The Last 3 Days
starring Russell Crowe, Elizabeth Banks, Brian Dennehy, Lennie James, Olivia Wilde, Ty Simpkins, Helen Carey, Liam Neeson and Daniel Stern
screenplay by Paul Haggis
directed by Paul Haggis
Rating: ♦♦♦♦♦
This is a prison escape movie. It’s good. One part Escape from Alcatraz, nine parts The Fugitive. I thought it was a little too long, but it had suspense. Russell Crowe’s wife, Elizabeth Banks is wrongly convicted of murder and sentenced to life in a Pittsburghprison. After years of failed appeals Crowe, an otherwise law-abiding community college teacher, decides to break her out. Difficult to do even for the most intelligent, toughest, bravest and most reckless desperados. Especially so in the post 9/11 world of heightened security protocols.
What part of our life is truly under our control?
I side with the convicted not because I naturally side with the underdog so much as because I have a deep antipathy to police and other agents of state authority that dehumanize people and render us mere objects within a system. That’s what prisons, schools and hospitals do. But the objectification of people by the penal system is especially infamous and complete. I suppose it has to be in order to deal safely with otherwise dangerous, unpredictable people. Security protocols in contemporary America are also especially
infamous: habeus corpus has been suspended; government kidnapping and torture remain legal; it is a culture that relies on sowing fear in order to maintain the level of violence in the world that sustains an economy that disproportionately relies on armaments and a condition of perpetual war. While fantasizing themselves as the greatest, freest country in the world, America is simultaneously the most threatening and dangerous country in the world.
When I read stories or watch movies that pit characters in struggles against the organs of the state I naturally feel an attraction. Anyone is capable of anything. You think you can’t kill a person? You think you are civilized enough never to do certain things? In our comfortable contemporary lives most of us are never pushed to the brink, but if we are and we feel ourselves pushed outside those artificial social structures that we use to impose order over existence then we face the question, “What part of our life is truly under our control?” I’ve traveled beyond the brink only once, thirty years ago. There’s no control, everything breaks down.
Brian Dennehy, an actor I always enjoy, is Crowe’s quiet, retired elderly father. He cleverly figures out what his son is up to and keeps quiet about it when the police come calling. I liked that very much.

### Given information
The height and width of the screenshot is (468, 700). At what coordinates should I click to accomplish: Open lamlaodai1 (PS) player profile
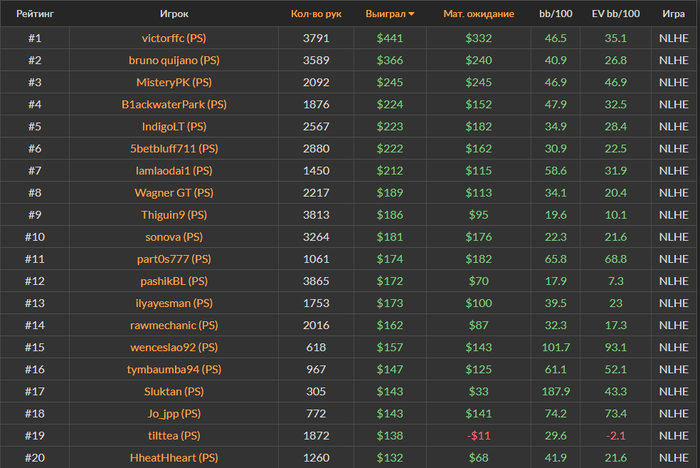[174, 170]
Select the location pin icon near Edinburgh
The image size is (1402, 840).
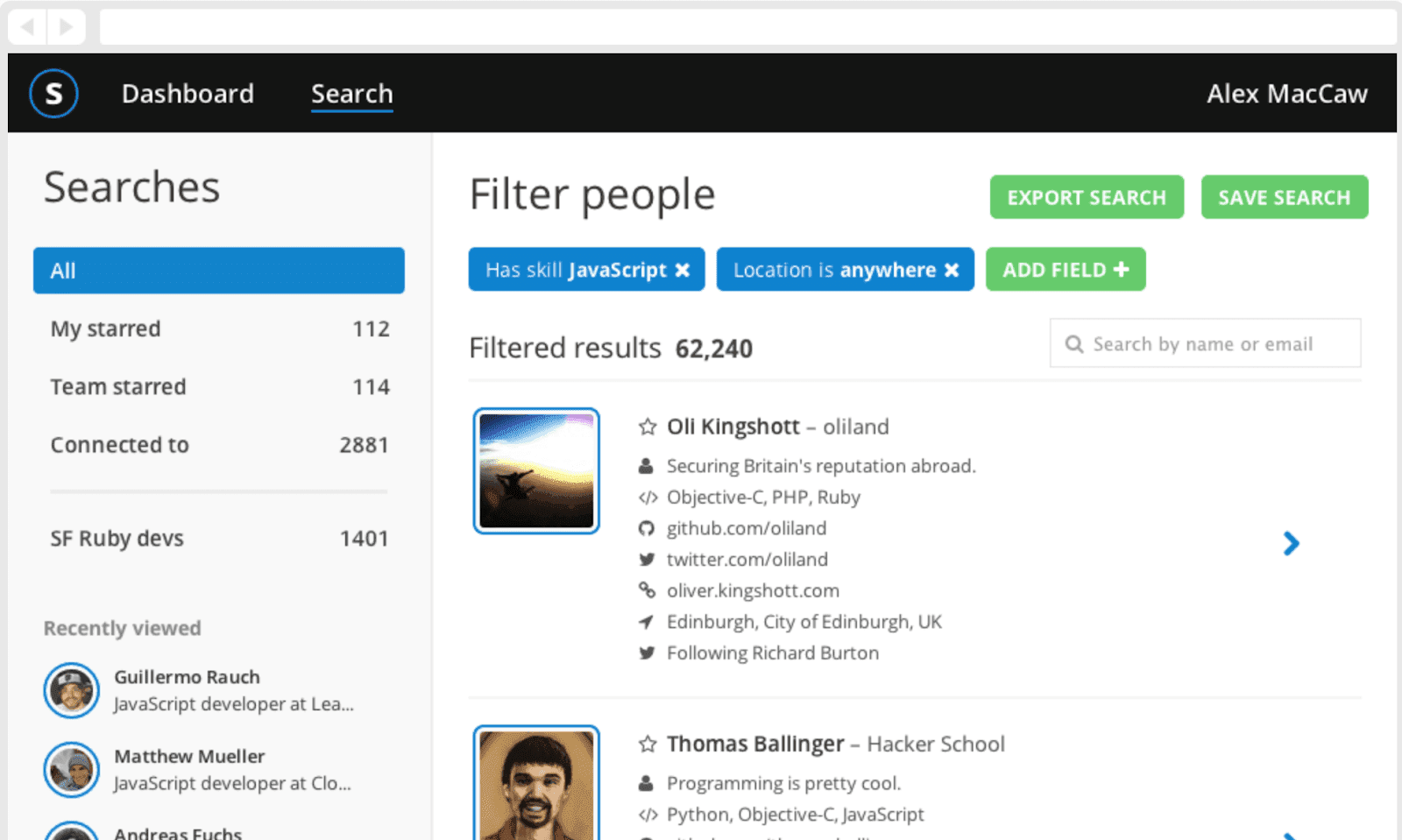tap(647, 622)
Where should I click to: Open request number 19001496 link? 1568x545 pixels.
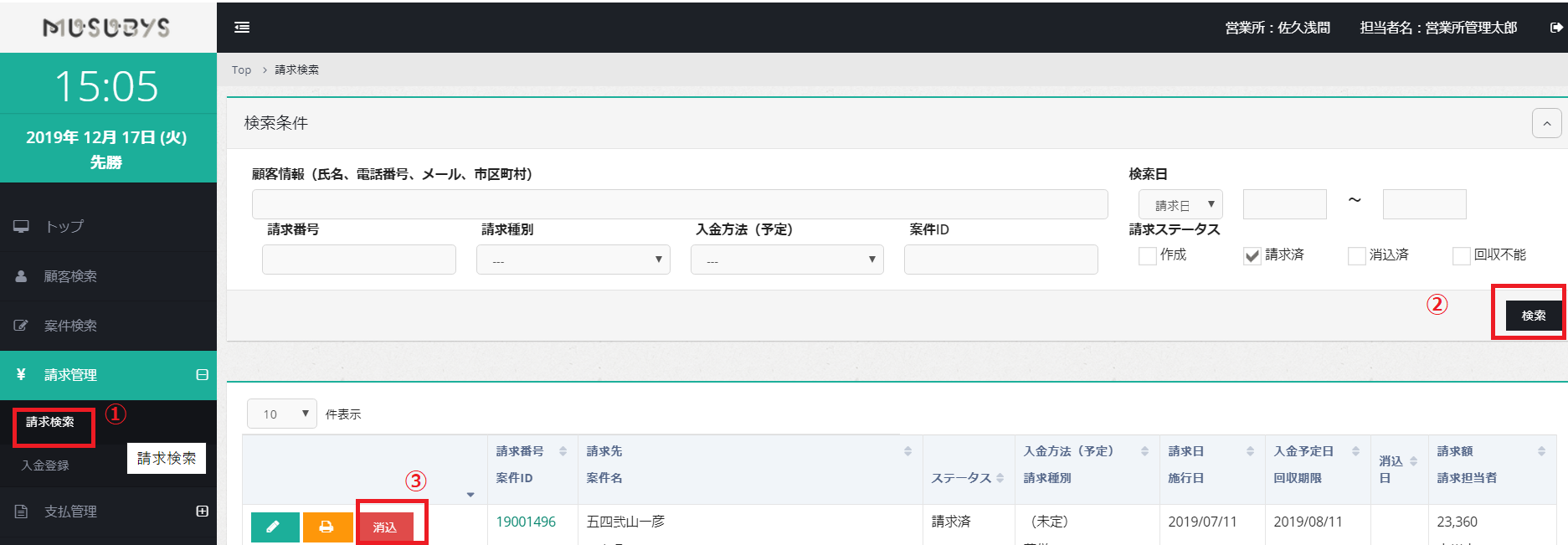pos(526,522)
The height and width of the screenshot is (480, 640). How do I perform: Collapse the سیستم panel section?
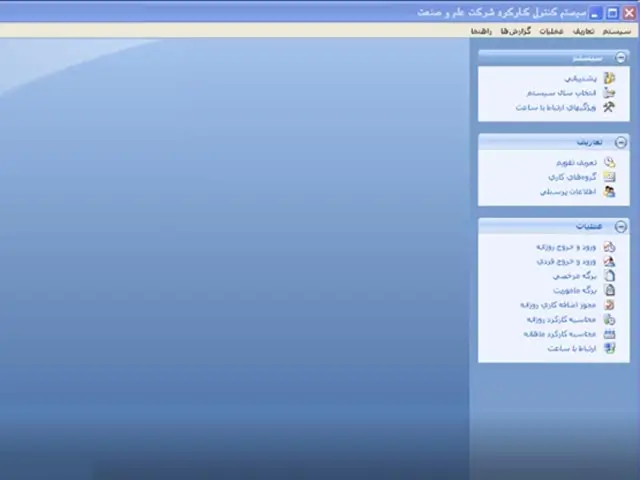pyautogui.click(x=621, y=58)
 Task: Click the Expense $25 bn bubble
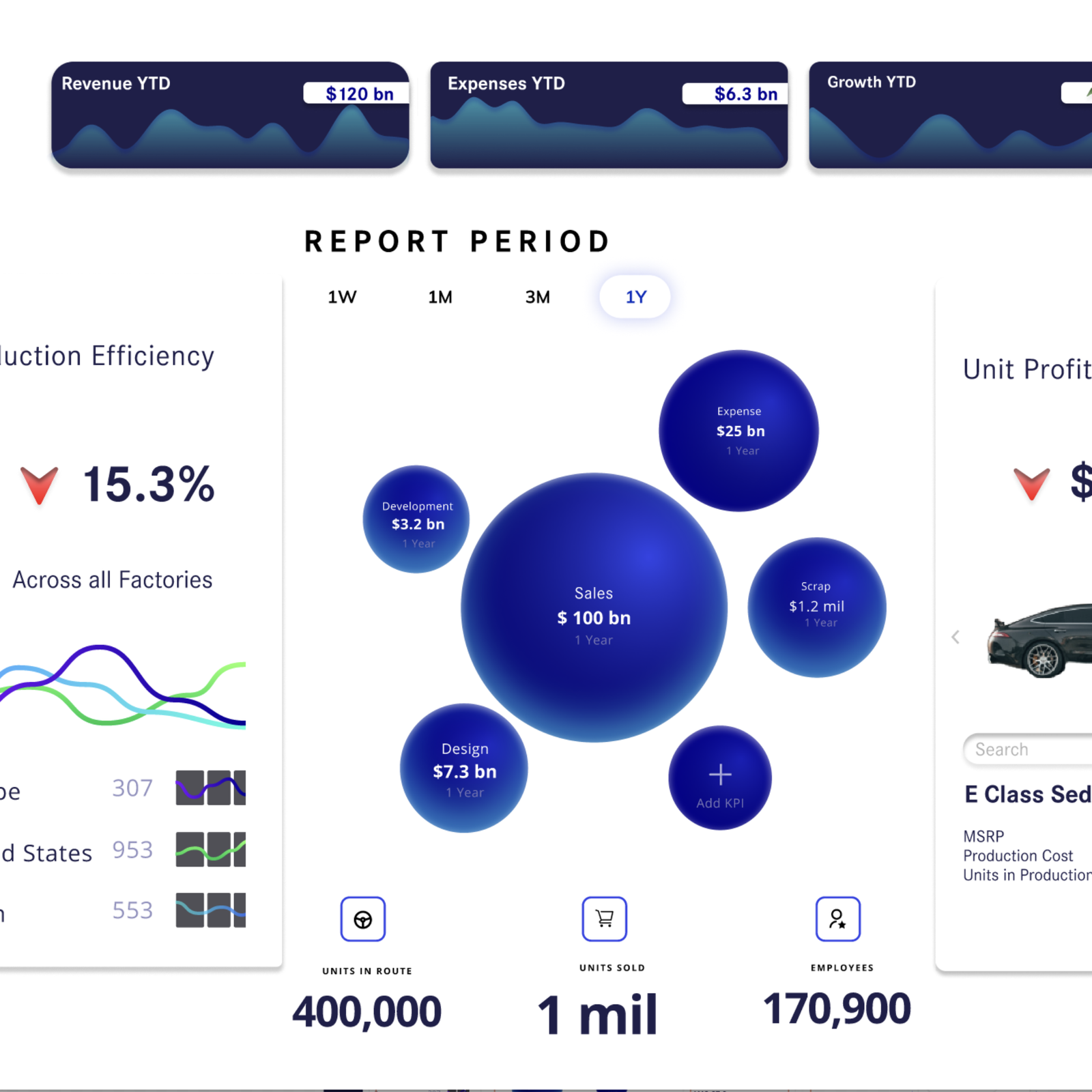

### Your task
Please output the movie review word for word, beginning at "When I read" and stopping after "everything breaks down.". The listing above comes from a different source than the movie review.

### Exercise output
When I read stories or watch movies that pit characters in struggles against the organs of the state I naturally feel an attraction. Anyone is capable of anything. You think you can’t kill a person? You think you are civilized enough never to do certain things? In our comfortable contemporary lives most of us are never pushed to the brink, but if we are and we feel ourselves pushed outside those artificial social structures that we use to impose order over existence then we face the question, “What part of our life is truly under our control?” I’ve traveled beyond the brink only once, thirty years ago. There’s no control, everything breaks down.